%%

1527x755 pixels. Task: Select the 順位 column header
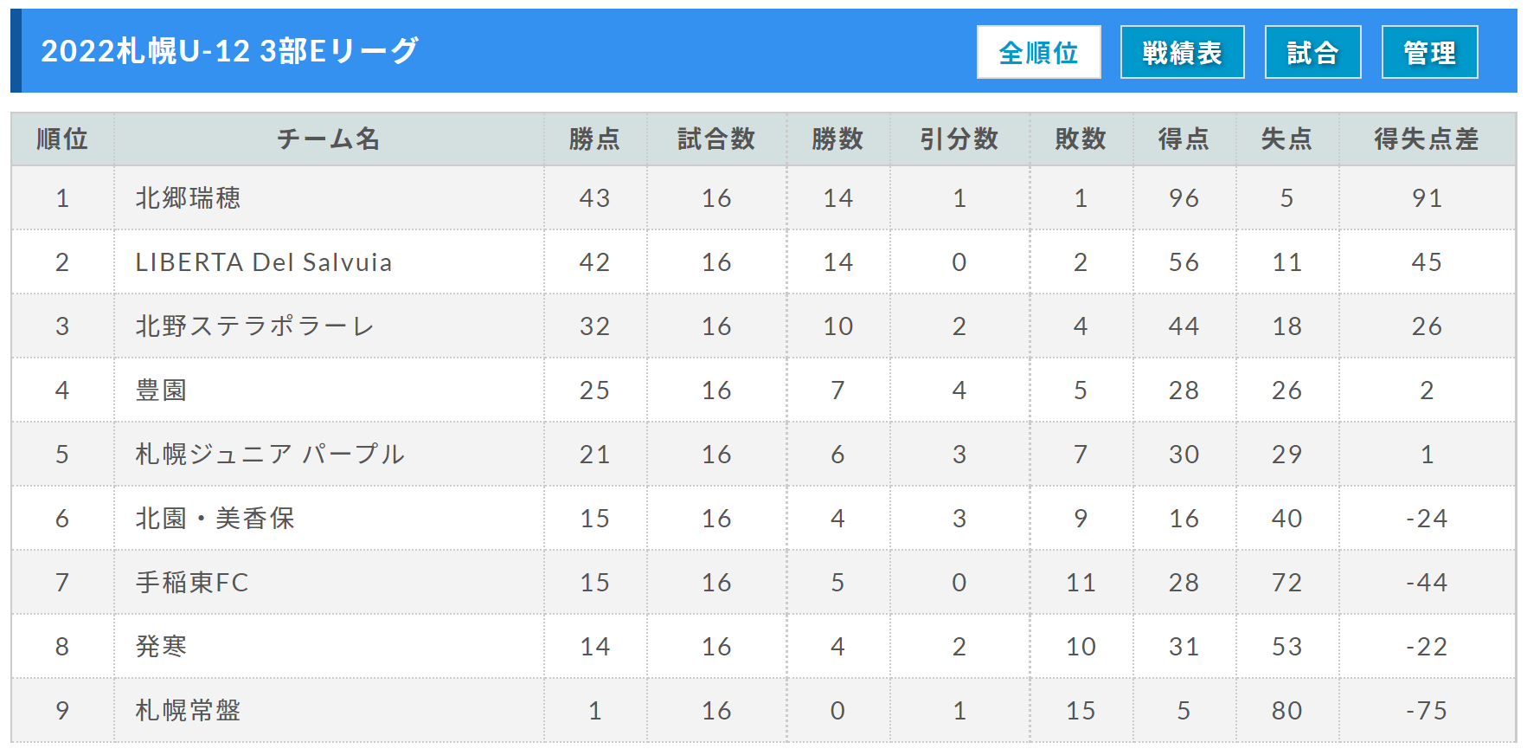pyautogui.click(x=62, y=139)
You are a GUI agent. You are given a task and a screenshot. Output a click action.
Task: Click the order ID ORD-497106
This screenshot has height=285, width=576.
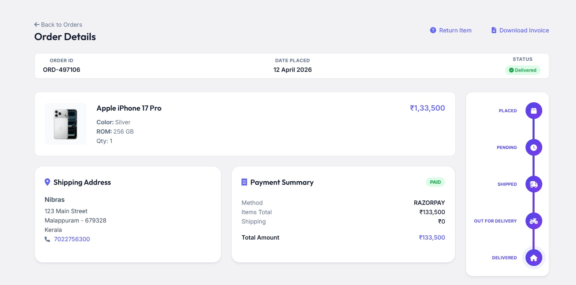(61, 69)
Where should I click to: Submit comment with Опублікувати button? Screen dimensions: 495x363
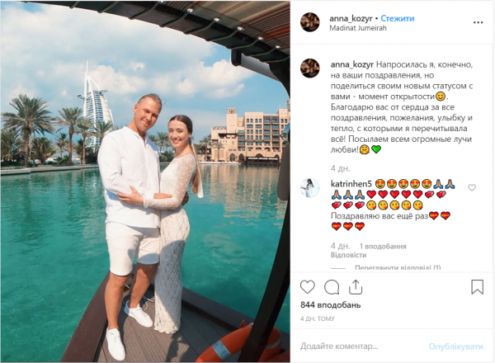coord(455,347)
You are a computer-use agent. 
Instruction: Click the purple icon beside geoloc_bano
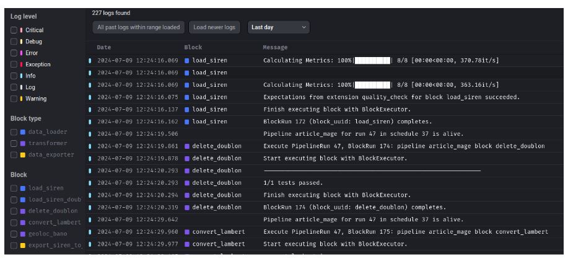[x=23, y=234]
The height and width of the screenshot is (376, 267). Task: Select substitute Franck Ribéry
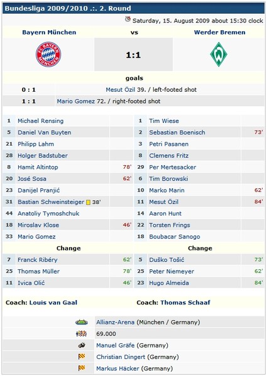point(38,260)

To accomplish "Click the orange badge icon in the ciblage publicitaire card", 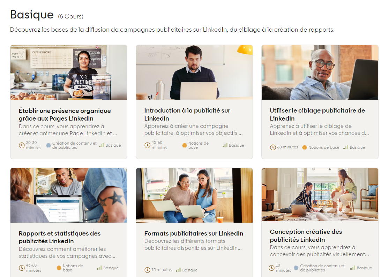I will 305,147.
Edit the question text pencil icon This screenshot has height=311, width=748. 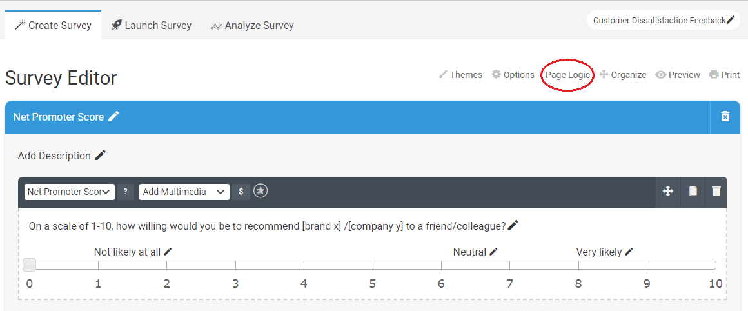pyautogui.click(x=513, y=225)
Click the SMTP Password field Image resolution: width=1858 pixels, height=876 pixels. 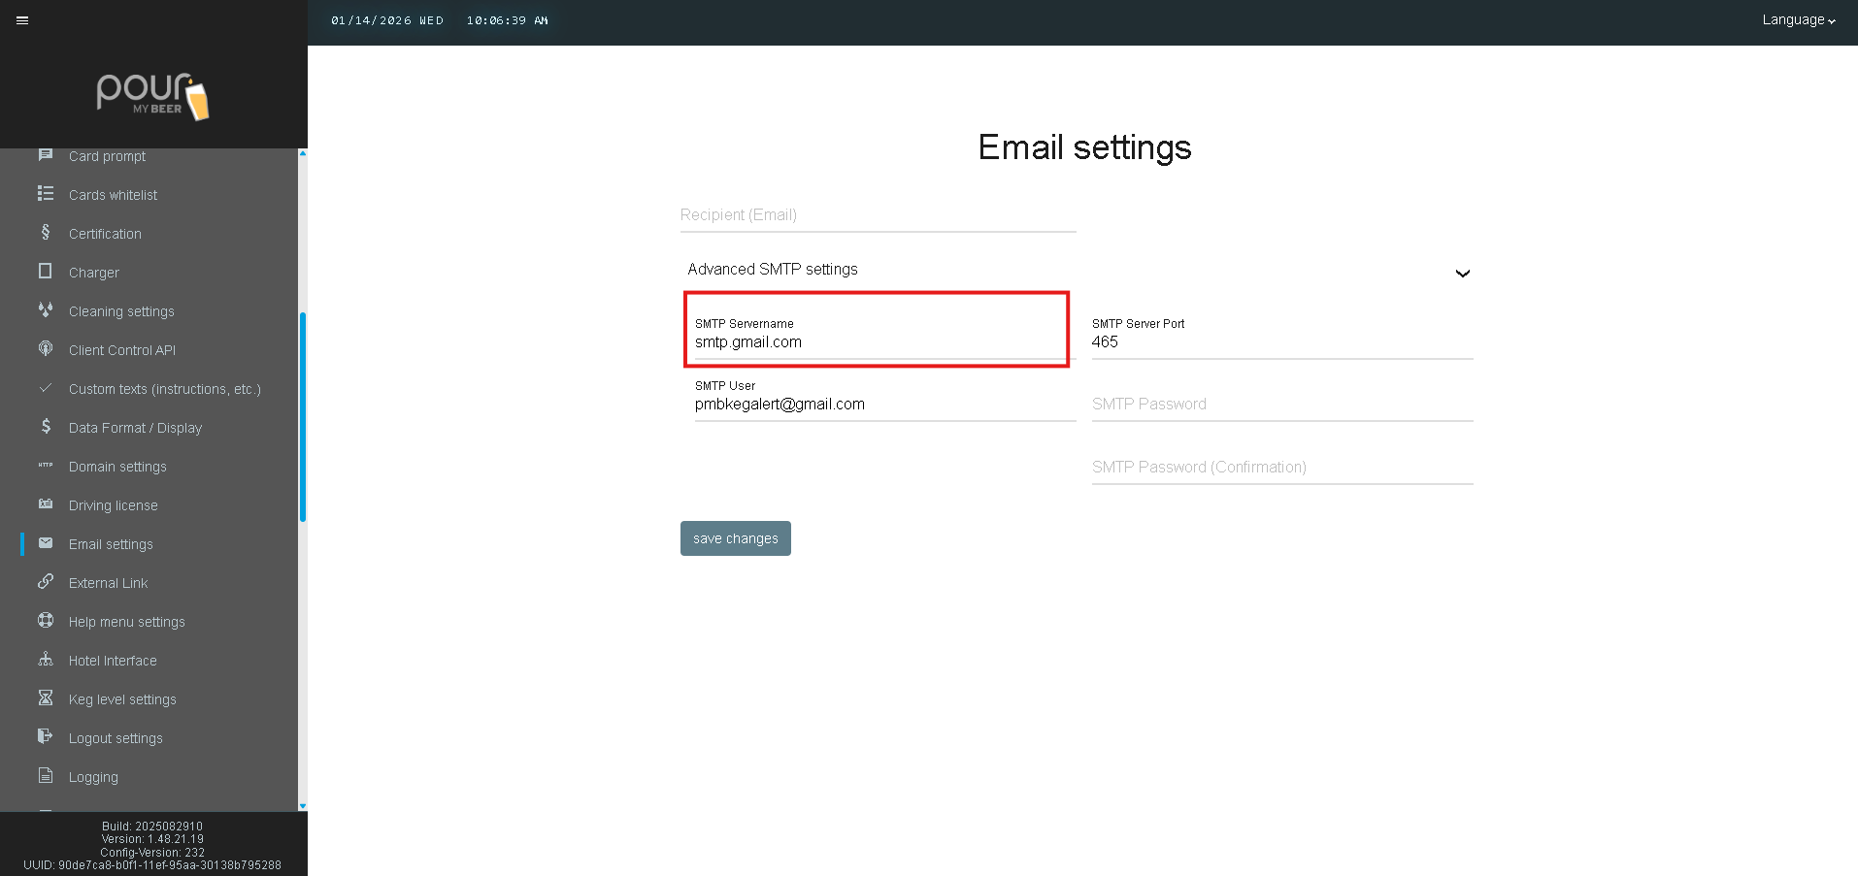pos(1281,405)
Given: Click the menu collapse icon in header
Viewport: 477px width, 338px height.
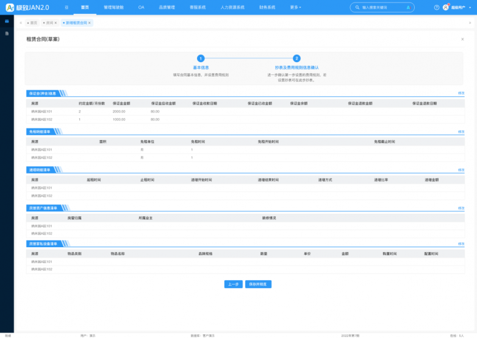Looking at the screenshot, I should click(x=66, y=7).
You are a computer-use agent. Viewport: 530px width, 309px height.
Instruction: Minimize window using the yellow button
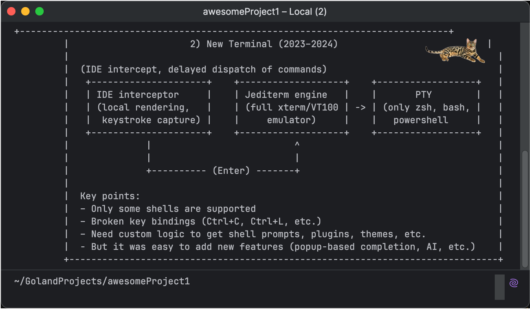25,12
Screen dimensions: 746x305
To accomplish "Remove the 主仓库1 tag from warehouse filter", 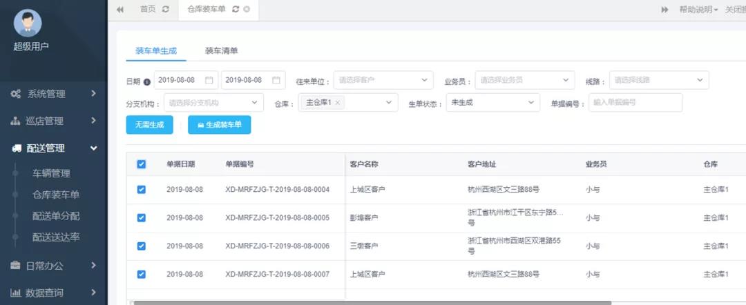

%%

◆ What you need to do:
Look through the data and gather every line with the string "computer" in it.

◆ Exercise solution:
You are a computer-use agent. 
You are a computer-use agent. Viewport: 530px width, 309px height.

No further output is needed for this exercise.